New research has discovered that quantum mechanics, which describes the world of the infinitely small, also serves to unveil the long-term evolution of the massive astrophysical objects that populate the Universe: they are governed by the same Schrödinger equation that rules the world of the elementary particles.

Quantum mechanics is the branch of physics that governs the sometimes weird behavior of the elementary particles that make up our universe. The elementary particles are those that are not made up of smaller particles, nor are they known to have internal structure. Your world is the one that describes quantum mechanics. The equations that describe the world of elementary particles are generally limited to the subatomic realm because relevant mathematics at very small scales are not relevant at larger scales, and vice versa.

However, new research suggests that the Schrödinger equation – the fundamental equation of quantum mechanics – is remarkably useful in describing the long-term evolution of certain astronomical structures. The results are published in the Monthly Notices of the Royal Astronomical Society. Massive astronomical objects are often surrounded by groups of smaller objects that revolve around them, like planets around the sun. For example, supermassive black holes are in orbit around swarms of stars, which in turn are orbited by huge amounts of rocks, ice and other space debris.

Due to gravitational forces, these huge volumes of material become flat and round discs. These disks, formed by innumerable individual particles that orbit in mass, can have a mass that varies from the size of the solar system, to a diameter of many light years (a light year is the distance that the light travels in the vacuum in the span of one year).

Astrophysical discs generally do not retain simple circular shapes throughout their lives. Instead, over millions of years, these discs evolve slowly to exhibit distortions on a large scale, bending and bending like waves in a pond.

However, science does not know very well how these deformations emerge and spread. Even computer simulations have not offered a definitive answer, since the process is as complex as it is prohibitively expensive, to be able to model it.

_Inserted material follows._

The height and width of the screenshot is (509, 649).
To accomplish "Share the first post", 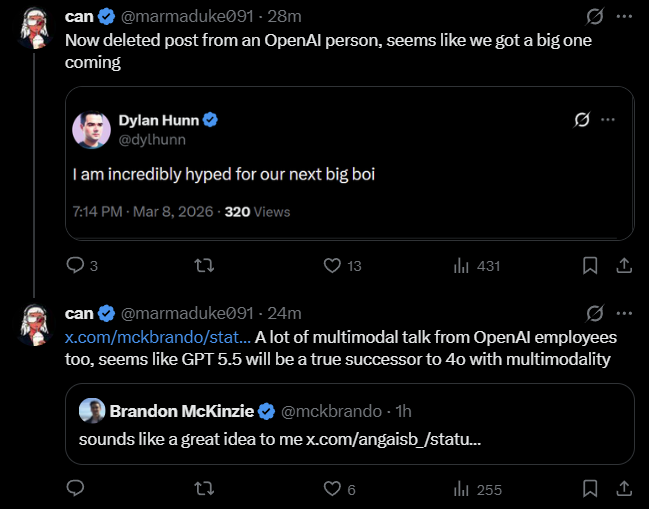I will click(x=622, y=265).
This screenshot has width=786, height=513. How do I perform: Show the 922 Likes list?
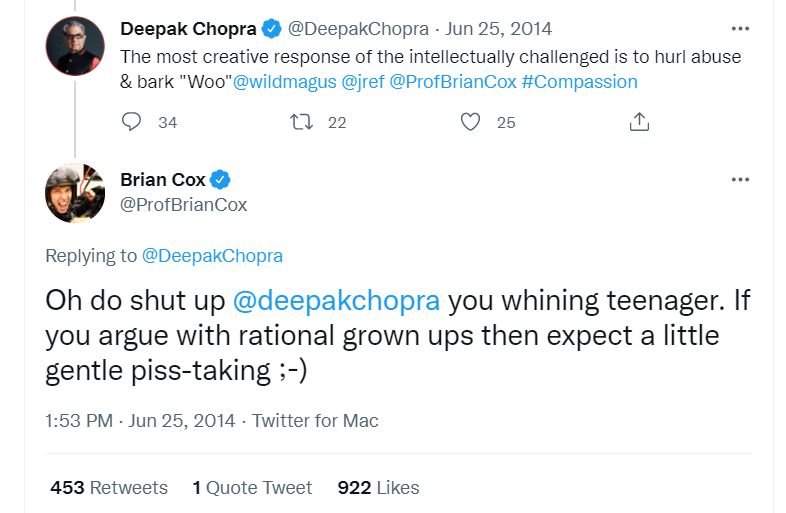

The solution has come from a well-known scientist, Konstantin Batyguine,has resorted to the so-called Perturbational Theory, typical of quantum mechanics, to formulate a simple mathematical representation of the evolution of astrophysical discs. The idea is brilliant, because that theory describes complicated quantum systems in terms of other, simpler systems.Batygin’s work suggests that the large-scale deformations that occur in astrophysical discs behave similarly to elementary particles, and that their propagation within the cosmic material of the astrophysical disc can be described by the same mathematics used to describe the behavior of a single quantum particle bouncing between the inner and outer edges of the astronomical disk.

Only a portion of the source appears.